EXERCISE SET:
1: State whether each statement agrees with the essay on the clash of civilizations, answering yes or no and quoting the words of the essay that decide it: (a) Fukuyama treated capitalism as the resolution of all conflicts; (b) Huntington held that capitalism had reached stability; (c) the author counts the term "terrorism" among the "non-concepts."
2: Reproduce from the essay on the clash of civilizations the stretch from "The Delusion of" through "embodies something else?", word for word.

TEXT PASSAGE:
The Delusion of the “Clash of Civilizations” and the “War on Islam”

The rhetoric about a “clash of civilizations” and a “war on Islam” has found its way easily into Arab intellectual discourse, where it has taken solid root, along with other similar “concepts” (or what I’d rather call “non-concepts” — like the term “terrorism” — since they are extremely vague and yet ideologically loaded) that were manufactured in imperialist centers.  So it becomes of extreme importance to ask: Is the “clash of civilizations” an independent topic or is it a camouflage term for a struggle that actually embodies something else?

Ongoing Clashes or the End of History?

Following the collapse of the socialist bloc and the end of the Cold War, two theorists arose to prominence with pronouncements on the “tendency” of the moment.  The first of these is Francis Fukuyama, who spoke about the “end of history”: the final and total victory of capitalism, accomplishing final stability, and the maintenance of capitalism as the ultimate socioeconomic system for humanity.  Fukuyama’s capitalism was the resolution of all conflicts, the ultimate dissolution of dialectical materialism and its infamous law of unity and contradiction of opposites.

The second theorist, contrary to Fukuyama, did not perceive the end of history as the fruit of capitalism’s supposed victory.  Samuel Huntington formulated the concept of the “clash of civilizations” as he saw a crystallization of another conflict, the conflict of  Judeo-Christian civilization with Eastern civilizations as an emergent node (Islam, Buddhism, etc.).  In this sense, history is still open, and capitalism still turbulent, still far from reaching stability.

It is clear that the two concepts are contradictory.

Fukuyama: The Failure of Idealism

Fukuyama expressed an idealist metaphysical liberal ideology inspired by the capitalist state’s “values, institutions, democracy, individual rights, the rule of law and prosperity based on economic freedom”1 — more of a capitalist welfare state model where state-sponsored social security, health care, education, and reasonable labor rights are present as a social buffer.  This model was presumed to continue and provide contentment for humanity.

EXTRACTED INFORMATION:
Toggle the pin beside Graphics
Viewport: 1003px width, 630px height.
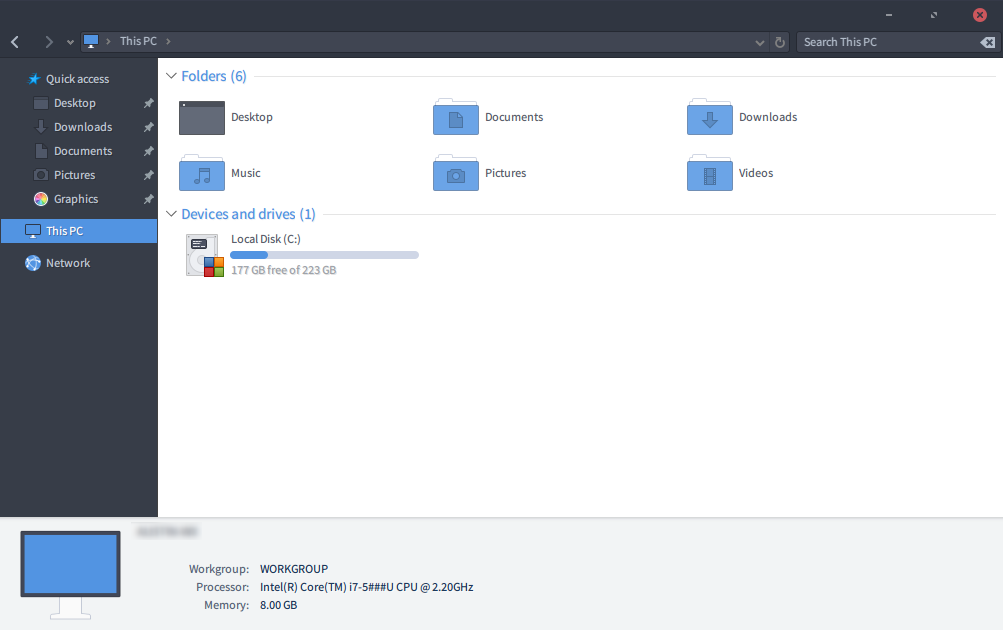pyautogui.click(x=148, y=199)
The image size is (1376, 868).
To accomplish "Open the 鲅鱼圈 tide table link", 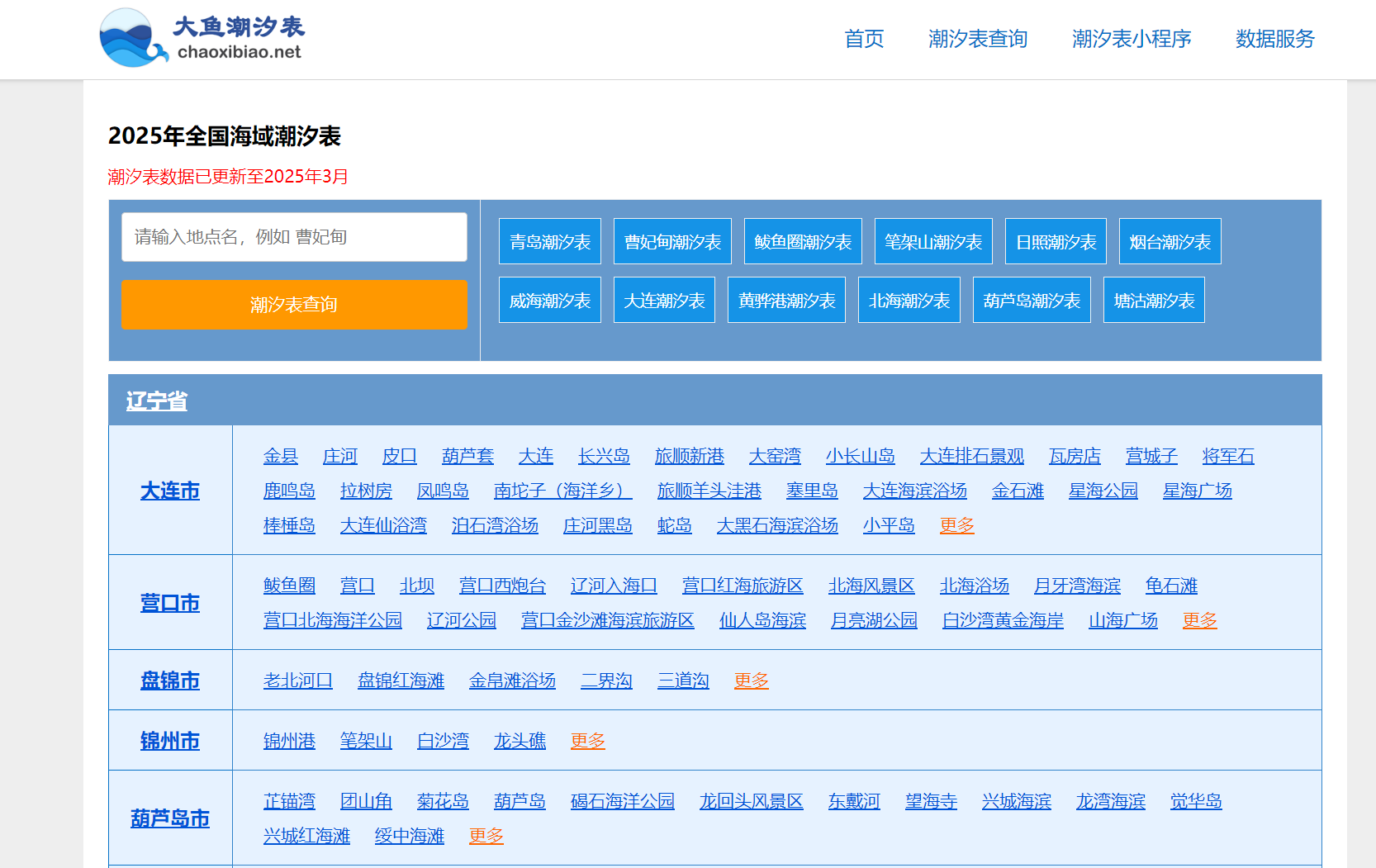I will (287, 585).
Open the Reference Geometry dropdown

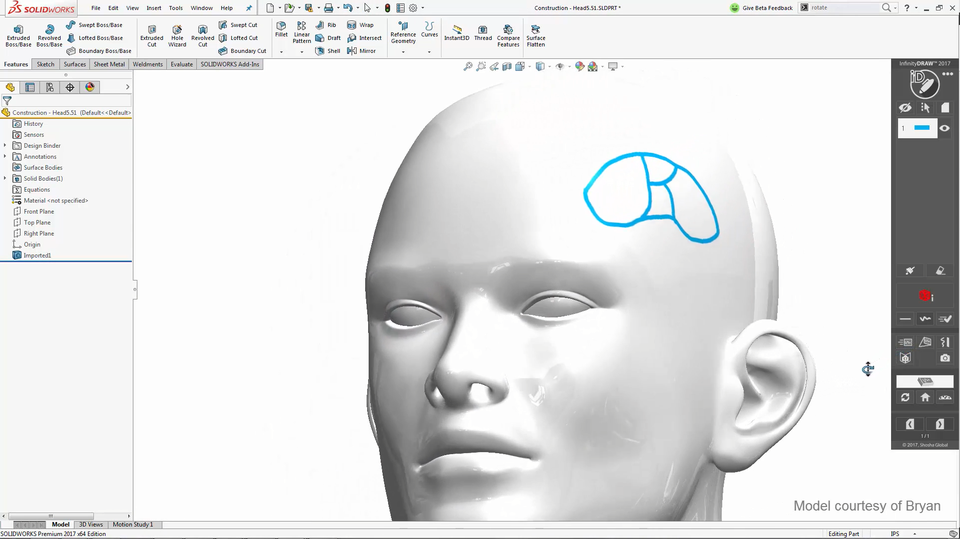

EXERCISE ANSWERS:
1:
(a) Yes: "Fukuyama’s capitalism was the resolution of all conflicts"
(b) No: "In this sense, history is still open, and capitalism still turbulent, still far from reaching stability."
(c) Yes: "or what I’d rather call “non-concepts” — like the term “terrorism”"

2:
The Delusion of the “Clash of Civilizations” and the “War on Islam”

The rhetoric about a “clash of civilizations” and a “war on Islam” has found its way easily into Arab intellectual discourse, where it has taken solid root, along with other similar “concepts” (or what I’d rather call “non-concepts” — like the term “terrorism” — since they are extremely vague and yet ideologically loaded) that were manufactured in imperialist centers.  So it becomes of extreme importance to ask: Is the “clash of civilizations” an independent topic or is it a camouflage term for a struggle that actually embodies something else?